22 Aug Saving Lives and Money with Seat Belts
Have you ever got into the seat of your vehicle and thought “I am just going on a short drive, I don’t need to wear my seatbelt?” The reality is that, no matter how short your drive will be, you put your life at risk when you get behind the wheel of your car without strapping in. Similarly, you are allowing your passengers to take a great risk if you don’t insist upon having them wear a seatbelt.
In addition to the potential harm that you and your passengers may incur when driving without a seatbelt, failure to wear seatbelts has also lead to increased insurance rates. In fact, according to research, literally millions of dollars could be saved each year if everyone would buckle up when they get insi de a vehicle.
Looking at the Statistics
According to the National Highway Traffic Safety Administration, seatbelts were able to prevent 135,000 deaths and 3.8 million injuries between the years of 1876 and 2002. In all, this saved $585 billion in medical costs. The National Traffic Safety Administration has also estimated that, if everyone involved in an accident during that time had been wearing a seatbelt, an additional 315,000 deaths and another 5.2 million injuries likely would have been prevented. By preventing these deaths and injuries, another $913 billion could have been saved. By saving this money, the cost of your insurance rates could have been kept lower.

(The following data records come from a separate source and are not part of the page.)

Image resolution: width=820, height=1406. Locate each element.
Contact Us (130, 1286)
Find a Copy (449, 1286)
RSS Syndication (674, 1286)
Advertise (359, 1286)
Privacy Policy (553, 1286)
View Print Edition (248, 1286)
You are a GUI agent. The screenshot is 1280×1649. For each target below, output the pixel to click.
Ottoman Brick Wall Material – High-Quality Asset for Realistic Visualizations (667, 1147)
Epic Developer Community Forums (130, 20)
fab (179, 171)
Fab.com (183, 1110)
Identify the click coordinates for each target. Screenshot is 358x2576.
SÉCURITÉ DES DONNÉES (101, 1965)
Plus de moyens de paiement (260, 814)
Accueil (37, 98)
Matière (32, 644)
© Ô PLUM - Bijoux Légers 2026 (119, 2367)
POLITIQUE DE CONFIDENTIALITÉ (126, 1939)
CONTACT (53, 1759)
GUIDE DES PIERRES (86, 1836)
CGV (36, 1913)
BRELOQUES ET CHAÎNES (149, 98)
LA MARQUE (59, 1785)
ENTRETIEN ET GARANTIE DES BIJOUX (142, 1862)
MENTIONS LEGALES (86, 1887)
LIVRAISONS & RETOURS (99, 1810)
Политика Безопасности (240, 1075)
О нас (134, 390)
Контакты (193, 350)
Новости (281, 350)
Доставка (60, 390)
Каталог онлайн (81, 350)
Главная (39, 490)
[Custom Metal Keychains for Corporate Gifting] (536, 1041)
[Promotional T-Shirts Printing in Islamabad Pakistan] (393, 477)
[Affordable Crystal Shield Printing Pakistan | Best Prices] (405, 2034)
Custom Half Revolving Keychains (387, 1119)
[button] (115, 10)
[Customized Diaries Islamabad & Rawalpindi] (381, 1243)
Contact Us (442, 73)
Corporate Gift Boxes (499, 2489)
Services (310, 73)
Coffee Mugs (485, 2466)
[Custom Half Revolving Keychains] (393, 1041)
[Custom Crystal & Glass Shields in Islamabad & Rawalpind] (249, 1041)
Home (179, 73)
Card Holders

Properly Wearing a Seatbelt
In order to obtain the life-saving and money saving effects of seatbelts, it is important for you to wear your seatbelt properly. First of all, the seatbelt should be kept low and snug across your lap or pelvis. In addition, you should never wear your seatbelt across your stomach or wear the shoulder strap behind your back or in front of your face. Rather, you should wear the shoulder strap snugly across your collarbone and chest.
Another thing to keep in mind is that it is important to continue wearing your seatbelt even if your vehicle is equipped with air bags. Remember, air bags and seatbelts are designed to work together. As such, the air bag is not designed to be used in place of the seatbelt. It is also important to remember to keep children under the age of 12 properly bucked in their seats and in child safety seats if necessary.